What is the locus of a point for which y=0,z=0?
A. x-axis
B. y-axis
C. z-axis
D. yz-plane
Solution
Hint: In order to find the locus of a curve first of all define the term locus. then find the relation which exists between the coordinates of any point on the curve. One we find the relation we can write the equation of the locus of the curve. In this question define the position of any point with respect to x, y and z axis respectively, then find the condition for which y=0,z=0 is satisfied. This condition is the desired locus.
Complete step-by-step answer:
LOCUS: when a point moves so as to satisfy a given condition, or conditions, the path it traced out is its locus under these conditions.
Let us draw the position of a point with respect to x, y and z axis respectively.
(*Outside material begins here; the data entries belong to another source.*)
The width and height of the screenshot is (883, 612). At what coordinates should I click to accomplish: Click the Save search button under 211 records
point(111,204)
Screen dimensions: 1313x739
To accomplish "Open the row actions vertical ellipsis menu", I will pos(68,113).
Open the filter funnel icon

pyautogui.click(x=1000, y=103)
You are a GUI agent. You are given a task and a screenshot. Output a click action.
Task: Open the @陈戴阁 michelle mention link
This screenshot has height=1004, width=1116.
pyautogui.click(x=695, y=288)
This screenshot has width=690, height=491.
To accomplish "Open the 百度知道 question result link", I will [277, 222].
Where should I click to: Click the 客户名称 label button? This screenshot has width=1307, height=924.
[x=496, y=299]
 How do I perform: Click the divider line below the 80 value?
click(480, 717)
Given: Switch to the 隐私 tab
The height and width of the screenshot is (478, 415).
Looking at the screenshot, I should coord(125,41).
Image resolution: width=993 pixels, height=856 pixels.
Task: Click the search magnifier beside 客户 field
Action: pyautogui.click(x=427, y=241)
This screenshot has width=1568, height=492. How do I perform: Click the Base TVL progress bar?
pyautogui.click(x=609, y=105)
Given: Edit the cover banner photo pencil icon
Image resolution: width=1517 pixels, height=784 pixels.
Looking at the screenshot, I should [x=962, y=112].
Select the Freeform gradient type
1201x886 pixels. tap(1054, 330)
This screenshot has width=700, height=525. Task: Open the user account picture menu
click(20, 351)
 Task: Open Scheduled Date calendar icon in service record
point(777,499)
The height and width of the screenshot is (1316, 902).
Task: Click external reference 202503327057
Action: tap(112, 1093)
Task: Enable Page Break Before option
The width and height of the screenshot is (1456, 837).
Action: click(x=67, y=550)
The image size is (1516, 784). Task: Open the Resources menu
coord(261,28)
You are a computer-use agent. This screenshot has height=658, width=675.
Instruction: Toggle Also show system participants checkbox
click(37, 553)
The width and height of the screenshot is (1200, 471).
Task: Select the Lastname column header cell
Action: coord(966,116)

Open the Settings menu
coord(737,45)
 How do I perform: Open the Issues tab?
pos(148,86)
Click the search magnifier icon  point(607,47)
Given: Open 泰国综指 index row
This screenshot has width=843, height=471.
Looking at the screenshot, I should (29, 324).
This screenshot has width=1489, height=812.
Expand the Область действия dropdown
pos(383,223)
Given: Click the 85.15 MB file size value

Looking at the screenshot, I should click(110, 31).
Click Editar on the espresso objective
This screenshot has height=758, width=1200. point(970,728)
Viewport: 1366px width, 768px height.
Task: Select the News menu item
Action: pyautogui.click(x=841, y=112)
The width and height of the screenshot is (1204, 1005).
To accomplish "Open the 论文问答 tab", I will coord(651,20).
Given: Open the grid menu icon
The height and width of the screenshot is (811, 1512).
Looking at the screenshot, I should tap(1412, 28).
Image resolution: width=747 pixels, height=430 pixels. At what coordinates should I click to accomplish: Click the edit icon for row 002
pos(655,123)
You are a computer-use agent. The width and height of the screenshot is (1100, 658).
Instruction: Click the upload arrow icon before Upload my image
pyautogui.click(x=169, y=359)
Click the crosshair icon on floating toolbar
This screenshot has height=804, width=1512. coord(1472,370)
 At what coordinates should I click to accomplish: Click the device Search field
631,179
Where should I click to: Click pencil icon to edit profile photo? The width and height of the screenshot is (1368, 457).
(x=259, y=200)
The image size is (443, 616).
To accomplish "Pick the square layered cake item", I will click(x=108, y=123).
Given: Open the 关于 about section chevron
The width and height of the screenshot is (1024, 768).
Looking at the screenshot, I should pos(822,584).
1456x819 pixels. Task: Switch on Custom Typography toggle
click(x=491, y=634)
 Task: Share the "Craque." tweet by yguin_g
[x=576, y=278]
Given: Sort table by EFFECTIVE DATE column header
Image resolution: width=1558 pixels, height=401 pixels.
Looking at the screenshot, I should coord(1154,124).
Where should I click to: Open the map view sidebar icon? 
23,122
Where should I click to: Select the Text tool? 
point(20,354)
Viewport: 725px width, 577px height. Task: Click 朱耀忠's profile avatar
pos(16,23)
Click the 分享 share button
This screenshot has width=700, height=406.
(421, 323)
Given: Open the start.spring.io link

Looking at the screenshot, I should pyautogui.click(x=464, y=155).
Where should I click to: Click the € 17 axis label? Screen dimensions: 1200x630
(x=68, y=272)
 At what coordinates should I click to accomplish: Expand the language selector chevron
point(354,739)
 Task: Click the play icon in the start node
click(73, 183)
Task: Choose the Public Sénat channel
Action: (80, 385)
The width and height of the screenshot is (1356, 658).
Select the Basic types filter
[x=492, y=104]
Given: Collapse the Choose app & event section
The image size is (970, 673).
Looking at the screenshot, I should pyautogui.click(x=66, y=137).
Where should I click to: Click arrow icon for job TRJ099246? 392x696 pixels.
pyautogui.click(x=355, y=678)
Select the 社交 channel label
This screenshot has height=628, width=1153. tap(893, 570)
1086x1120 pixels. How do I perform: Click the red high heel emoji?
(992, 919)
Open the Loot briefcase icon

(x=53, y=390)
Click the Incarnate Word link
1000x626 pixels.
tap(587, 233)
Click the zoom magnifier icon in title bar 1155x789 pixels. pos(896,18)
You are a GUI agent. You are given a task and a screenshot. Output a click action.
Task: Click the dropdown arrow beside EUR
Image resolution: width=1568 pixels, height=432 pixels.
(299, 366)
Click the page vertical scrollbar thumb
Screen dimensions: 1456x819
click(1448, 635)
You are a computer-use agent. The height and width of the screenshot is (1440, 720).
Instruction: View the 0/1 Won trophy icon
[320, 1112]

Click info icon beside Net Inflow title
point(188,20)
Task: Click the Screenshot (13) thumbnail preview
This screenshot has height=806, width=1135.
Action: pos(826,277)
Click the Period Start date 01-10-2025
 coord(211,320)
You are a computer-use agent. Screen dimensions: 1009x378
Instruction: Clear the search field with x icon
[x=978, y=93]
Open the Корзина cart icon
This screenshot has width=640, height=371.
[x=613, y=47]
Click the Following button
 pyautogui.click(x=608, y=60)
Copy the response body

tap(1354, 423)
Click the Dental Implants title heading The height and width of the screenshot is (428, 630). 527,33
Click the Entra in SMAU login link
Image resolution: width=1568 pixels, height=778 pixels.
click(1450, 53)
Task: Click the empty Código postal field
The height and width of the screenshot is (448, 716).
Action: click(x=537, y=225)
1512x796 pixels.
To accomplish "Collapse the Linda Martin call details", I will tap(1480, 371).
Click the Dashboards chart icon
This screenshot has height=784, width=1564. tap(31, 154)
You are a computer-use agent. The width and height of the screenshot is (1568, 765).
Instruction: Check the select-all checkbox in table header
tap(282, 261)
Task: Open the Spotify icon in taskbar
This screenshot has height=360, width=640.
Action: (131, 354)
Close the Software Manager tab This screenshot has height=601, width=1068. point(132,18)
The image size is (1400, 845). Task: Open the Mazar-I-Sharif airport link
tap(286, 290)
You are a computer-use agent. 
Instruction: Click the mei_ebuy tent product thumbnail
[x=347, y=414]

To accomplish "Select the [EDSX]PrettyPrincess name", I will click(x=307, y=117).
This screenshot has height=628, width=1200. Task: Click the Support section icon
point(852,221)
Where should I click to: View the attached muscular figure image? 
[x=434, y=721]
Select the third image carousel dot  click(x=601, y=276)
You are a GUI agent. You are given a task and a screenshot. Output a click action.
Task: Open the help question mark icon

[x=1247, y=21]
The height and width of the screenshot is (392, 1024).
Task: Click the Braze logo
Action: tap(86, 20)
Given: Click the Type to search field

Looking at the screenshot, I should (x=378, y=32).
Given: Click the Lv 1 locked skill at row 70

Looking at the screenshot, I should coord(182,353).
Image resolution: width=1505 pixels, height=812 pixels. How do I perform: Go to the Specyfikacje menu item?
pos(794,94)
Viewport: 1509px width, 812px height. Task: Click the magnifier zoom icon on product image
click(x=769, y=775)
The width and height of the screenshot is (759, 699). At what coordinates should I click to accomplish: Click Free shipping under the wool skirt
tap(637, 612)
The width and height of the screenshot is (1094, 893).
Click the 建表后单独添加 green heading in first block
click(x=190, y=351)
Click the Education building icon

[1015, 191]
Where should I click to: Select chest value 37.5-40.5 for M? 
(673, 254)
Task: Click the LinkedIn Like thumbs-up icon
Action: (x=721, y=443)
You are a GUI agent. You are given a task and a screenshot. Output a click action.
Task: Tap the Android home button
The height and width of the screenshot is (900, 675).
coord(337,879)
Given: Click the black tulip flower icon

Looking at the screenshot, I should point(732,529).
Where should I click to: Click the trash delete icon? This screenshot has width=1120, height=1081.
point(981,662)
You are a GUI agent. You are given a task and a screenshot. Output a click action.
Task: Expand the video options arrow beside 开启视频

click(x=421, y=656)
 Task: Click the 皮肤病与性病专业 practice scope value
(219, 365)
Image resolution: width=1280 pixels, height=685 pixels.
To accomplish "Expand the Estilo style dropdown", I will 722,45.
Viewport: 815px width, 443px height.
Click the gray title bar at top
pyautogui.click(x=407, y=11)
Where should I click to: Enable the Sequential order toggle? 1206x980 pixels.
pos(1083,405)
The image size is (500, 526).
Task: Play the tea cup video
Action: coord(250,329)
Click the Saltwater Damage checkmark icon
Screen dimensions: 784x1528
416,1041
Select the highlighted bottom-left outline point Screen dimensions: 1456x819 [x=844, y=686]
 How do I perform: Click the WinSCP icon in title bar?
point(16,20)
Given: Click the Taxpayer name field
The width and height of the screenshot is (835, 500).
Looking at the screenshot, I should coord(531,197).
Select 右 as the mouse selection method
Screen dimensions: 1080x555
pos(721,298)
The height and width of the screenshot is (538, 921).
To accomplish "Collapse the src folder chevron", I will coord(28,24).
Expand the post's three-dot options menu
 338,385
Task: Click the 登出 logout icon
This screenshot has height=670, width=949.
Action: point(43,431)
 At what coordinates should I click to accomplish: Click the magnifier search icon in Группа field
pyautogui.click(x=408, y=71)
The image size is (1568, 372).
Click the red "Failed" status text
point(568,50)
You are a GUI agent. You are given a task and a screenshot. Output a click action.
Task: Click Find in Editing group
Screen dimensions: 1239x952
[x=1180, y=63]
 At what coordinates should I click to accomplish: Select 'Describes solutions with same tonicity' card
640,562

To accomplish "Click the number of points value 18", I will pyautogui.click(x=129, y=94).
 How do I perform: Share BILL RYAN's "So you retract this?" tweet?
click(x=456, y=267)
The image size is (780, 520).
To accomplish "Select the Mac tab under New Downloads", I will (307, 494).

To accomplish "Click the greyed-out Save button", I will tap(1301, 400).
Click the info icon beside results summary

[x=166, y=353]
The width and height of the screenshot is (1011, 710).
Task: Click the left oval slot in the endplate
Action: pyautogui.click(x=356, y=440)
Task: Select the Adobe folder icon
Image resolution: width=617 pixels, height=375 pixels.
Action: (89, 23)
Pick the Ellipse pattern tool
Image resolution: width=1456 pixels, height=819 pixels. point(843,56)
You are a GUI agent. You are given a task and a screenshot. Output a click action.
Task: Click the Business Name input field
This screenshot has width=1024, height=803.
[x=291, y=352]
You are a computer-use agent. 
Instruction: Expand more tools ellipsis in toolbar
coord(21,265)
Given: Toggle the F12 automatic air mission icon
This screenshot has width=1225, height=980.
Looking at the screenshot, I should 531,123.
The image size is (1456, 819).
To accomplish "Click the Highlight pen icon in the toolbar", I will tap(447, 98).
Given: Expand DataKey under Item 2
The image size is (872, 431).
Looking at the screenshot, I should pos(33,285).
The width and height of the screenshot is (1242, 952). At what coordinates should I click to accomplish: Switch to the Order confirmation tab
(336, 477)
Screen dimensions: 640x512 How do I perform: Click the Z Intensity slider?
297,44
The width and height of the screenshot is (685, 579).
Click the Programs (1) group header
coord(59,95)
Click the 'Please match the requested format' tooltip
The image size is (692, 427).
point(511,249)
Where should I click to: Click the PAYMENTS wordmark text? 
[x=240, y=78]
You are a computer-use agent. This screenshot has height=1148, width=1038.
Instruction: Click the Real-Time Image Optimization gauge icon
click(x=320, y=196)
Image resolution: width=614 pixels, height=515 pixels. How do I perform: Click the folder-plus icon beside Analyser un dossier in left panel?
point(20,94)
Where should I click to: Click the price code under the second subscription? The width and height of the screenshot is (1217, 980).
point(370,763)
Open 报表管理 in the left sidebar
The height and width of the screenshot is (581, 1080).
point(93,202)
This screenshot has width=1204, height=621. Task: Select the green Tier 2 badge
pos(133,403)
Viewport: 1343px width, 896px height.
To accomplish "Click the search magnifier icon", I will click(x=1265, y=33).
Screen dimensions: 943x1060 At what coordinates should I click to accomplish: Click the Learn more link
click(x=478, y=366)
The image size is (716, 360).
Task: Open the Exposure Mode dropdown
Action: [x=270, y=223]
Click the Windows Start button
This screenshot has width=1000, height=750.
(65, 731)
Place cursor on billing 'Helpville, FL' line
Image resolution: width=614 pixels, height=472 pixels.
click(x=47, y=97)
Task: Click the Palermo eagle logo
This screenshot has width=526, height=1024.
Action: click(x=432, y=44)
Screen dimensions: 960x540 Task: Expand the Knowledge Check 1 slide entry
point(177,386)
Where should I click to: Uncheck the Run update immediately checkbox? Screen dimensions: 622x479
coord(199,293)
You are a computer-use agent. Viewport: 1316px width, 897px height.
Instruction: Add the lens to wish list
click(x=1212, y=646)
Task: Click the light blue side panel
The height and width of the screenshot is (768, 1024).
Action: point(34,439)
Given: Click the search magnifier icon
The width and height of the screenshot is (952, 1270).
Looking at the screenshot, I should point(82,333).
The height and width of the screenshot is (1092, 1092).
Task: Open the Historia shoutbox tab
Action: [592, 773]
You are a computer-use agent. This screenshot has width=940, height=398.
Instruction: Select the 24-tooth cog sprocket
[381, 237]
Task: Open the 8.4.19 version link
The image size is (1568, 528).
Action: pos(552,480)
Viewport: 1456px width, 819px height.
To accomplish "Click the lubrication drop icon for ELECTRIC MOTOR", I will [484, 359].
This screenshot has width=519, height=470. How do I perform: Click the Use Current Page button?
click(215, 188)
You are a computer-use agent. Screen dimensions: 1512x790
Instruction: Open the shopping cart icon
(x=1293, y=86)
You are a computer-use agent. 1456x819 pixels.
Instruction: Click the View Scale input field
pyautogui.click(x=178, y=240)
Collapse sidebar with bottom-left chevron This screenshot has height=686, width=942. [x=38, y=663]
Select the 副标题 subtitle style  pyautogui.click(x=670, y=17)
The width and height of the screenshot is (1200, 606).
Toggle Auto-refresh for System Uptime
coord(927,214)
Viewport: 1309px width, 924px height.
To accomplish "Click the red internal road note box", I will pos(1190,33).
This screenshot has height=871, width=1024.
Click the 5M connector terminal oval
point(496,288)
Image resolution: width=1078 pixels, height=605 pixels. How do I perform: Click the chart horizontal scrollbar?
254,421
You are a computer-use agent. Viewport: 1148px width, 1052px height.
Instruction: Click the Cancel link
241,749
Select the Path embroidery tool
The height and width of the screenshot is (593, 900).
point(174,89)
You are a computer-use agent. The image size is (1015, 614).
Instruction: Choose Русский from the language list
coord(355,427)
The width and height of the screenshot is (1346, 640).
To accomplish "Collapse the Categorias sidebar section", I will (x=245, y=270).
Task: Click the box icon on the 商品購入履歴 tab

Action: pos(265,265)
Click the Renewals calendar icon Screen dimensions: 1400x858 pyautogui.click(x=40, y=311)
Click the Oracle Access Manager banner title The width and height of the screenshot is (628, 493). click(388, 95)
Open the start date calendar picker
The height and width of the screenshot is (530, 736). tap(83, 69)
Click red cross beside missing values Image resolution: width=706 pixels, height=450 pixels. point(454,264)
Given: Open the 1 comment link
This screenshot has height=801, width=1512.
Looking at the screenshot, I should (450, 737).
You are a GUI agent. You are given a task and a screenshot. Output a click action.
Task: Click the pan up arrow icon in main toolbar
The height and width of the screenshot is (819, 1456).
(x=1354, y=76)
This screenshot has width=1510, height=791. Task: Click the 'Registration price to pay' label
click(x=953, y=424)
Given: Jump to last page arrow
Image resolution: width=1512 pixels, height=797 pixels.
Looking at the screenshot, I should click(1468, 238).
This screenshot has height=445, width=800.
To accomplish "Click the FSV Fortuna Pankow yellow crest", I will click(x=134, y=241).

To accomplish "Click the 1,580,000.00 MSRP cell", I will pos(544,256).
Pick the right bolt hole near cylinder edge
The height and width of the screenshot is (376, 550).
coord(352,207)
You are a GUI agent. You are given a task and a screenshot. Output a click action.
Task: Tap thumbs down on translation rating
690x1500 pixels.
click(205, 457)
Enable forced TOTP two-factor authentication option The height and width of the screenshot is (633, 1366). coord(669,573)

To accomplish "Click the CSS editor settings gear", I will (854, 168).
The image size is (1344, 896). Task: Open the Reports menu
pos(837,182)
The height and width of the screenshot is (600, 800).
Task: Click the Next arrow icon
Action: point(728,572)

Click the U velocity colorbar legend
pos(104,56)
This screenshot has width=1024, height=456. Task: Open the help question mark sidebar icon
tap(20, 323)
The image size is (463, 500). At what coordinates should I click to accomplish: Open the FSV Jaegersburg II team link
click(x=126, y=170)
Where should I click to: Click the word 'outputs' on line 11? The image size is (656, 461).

Suppose p (x ,y, z) be the point.
As we know that
X- coordinate of a point is the distance from the y and z axis respectively.
Y- coordinate of a point is the distance from x and z axis respectively.
Z- coordinate of a point is the distance from the y and x axis respectively.
As from the question we have to find the locus of a point whose distance from y-axis and z -axis is zero.
So, any point which satisfies the above conditions must lie on X-axis as the distance of any point on X-axis is zero from y-axis as well as z-axis.
Hence option A is correct.
Note: It should be noted here that we find the desired locus in the Rectangular system in which all the three axes are perpendicular to each other. The point of intersection of all three axes is origin. This system is also known as an orthogonal coordinate system.